> Exercise objective
Find the word "computer" in the data, then copy each line where it is found.

[Data records]
┌──
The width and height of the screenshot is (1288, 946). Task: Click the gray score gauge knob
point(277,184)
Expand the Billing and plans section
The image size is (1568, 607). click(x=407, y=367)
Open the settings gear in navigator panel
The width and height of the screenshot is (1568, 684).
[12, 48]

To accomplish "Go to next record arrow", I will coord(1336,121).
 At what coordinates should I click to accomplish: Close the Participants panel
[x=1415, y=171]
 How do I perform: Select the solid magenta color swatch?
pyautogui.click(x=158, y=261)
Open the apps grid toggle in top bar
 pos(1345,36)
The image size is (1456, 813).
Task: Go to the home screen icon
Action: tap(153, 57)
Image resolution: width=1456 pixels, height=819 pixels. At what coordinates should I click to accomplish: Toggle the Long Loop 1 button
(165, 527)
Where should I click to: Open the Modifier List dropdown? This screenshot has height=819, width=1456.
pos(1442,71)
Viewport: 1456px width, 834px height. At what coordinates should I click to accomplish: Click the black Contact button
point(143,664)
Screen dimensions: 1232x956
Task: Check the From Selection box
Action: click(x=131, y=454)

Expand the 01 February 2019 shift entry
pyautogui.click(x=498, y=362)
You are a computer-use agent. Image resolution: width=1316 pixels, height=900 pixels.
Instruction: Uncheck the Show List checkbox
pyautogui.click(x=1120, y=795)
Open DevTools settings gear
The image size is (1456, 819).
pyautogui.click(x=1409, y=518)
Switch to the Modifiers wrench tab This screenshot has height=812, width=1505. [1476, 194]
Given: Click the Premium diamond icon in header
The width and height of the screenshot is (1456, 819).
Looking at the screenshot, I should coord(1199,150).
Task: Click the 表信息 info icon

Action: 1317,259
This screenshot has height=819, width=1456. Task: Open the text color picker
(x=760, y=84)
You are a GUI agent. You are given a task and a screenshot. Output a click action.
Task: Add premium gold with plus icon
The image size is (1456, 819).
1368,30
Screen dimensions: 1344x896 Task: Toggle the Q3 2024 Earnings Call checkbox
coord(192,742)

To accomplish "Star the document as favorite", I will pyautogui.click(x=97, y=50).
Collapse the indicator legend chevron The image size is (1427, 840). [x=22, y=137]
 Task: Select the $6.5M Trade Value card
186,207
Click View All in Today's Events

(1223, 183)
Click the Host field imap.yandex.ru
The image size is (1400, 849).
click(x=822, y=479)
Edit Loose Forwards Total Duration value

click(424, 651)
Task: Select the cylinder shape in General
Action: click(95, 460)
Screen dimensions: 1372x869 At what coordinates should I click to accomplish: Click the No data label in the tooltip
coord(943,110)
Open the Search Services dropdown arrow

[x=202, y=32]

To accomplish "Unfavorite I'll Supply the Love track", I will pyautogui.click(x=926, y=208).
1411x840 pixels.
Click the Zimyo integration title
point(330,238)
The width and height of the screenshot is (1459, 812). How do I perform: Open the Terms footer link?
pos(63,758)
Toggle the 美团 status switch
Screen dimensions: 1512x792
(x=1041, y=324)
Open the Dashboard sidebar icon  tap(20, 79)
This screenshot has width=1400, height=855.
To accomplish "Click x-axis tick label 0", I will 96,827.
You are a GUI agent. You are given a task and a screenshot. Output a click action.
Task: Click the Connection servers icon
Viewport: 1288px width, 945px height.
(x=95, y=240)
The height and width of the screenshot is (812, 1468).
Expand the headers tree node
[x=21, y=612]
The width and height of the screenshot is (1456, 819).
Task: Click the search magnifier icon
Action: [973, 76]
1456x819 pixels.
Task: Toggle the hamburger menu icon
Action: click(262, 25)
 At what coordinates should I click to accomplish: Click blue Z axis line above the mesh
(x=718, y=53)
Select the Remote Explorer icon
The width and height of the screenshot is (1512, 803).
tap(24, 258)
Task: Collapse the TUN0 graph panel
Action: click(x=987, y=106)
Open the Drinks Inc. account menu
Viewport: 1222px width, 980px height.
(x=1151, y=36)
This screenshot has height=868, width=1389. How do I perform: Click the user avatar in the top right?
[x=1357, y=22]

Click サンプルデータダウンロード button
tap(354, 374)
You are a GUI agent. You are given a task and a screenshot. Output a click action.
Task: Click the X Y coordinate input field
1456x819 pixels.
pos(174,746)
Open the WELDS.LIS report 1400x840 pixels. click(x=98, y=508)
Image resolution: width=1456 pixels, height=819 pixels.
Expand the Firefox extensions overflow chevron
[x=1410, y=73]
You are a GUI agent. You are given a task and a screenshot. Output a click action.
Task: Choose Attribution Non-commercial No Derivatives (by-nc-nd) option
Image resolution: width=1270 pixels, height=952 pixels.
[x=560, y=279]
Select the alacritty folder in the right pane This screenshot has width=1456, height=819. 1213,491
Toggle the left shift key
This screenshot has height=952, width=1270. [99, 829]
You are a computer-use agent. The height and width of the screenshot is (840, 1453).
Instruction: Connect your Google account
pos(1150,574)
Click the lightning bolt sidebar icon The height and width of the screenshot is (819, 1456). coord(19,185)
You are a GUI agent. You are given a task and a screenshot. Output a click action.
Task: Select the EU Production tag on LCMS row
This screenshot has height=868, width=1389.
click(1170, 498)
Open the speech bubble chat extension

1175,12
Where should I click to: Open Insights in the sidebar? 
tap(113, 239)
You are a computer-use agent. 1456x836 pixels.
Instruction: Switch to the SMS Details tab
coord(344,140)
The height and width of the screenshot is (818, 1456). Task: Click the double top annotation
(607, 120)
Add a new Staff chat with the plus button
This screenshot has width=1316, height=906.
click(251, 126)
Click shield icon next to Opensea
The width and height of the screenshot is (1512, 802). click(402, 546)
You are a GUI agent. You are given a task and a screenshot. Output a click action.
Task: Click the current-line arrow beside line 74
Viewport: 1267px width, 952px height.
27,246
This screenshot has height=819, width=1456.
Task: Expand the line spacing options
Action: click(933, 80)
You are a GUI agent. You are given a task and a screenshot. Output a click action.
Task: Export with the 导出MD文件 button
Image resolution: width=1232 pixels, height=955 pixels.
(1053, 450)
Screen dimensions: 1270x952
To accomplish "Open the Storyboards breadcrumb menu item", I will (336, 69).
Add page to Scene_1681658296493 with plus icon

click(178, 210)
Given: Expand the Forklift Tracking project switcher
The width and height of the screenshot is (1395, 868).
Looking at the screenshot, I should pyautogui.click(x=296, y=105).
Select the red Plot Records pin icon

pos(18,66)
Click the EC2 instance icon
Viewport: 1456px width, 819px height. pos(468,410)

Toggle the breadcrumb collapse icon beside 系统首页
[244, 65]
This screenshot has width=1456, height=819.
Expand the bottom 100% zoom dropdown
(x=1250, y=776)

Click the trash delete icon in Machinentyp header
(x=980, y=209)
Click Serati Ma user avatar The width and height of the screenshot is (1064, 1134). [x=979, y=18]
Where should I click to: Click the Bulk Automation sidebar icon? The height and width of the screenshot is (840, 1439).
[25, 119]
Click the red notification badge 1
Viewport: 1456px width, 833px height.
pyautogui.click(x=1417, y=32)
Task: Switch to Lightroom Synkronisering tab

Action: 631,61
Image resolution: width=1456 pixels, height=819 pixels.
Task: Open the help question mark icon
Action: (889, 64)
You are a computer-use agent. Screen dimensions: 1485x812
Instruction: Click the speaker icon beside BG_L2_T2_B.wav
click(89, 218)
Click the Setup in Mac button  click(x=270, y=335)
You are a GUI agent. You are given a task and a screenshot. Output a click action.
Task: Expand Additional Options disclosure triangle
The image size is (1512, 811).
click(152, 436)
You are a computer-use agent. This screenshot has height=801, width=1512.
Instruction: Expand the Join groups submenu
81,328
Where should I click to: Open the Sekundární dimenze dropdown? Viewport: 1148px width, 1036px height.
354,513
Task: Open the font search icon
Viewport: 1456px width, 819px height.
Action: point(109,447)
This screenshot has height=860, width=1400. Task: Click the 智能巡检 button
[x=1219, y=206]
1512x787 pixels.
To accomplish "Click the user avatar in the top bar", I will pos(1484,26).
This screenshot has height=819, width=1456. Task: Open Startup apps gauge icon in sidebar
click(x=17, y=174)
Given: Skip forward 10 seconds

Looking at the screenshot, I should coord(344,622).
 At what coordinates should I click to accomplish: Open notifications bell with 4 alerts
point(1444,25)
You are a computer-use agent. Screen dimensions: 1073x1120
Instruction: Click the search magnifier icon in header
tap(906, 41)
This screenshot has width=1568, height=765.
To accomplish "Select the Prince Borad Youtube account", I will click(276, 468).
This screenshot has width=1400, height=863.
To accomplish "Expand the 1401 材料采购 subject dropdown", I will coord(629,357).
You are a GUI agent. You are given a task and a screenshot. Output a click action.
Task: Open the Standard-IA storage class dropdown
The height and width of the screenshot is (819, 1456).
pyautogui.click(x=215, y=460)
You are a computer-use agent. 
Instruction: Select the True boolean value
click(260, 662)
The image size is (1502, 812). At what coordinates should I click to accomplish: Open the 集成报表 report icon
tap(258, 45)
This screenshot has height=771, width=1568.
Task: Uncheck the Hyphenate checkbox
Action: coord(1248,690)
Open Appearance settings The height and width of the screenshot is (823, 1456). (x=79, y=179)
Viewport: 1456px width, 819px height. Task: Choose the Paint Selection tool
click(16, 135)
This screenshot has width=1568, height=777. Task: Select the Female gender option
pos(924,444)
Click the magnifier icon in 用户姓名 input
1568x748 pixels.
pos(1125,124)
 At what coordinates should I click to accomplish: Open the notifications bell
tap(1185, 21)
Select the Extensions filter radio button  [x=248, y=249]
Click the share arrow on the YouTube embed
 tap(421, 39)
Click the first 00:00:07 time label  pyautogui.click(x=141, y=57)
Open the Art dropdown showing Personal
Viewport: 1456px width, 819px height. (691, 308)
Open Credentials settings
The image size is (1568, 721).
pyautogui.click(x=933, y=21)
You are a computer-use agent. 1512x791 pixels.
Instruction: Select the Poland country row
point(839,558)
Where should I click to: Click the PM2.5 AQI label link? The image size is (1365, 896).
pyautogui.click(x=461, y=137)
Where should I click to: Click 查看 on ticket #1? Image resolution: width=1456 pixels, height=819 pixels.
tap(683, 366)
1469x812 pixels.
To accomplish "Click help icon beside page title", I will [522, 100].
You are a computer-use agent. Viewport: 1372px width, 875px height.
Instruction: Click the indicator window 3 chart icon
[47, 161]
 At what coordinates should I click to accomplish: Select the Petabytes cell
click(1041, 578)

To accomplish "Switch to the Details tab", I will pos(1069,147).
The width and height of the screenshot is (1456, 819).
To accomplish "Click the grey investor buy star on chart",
└──
> Answer section
You are a computer-use agent. Image resolution: width=1316 pixels, height=900 pixels.
You are a computer-use agent. The height and width of the screenshot is (840, 1453).
You are a computer-use agent. 1456x836 pixels.
You are a computer-use agent. Screen dimensions: 1485x812
You are a computer-use agent. This screenshot has height=801, width=1512.
You are a computer-use agent. Screen dimensions: 1073x1120
You are a computer-use agent. 
You are a computer-use agent. 1512x791 pixels.
You are a computer-use agent. Viewport: 1372px width, 875px height.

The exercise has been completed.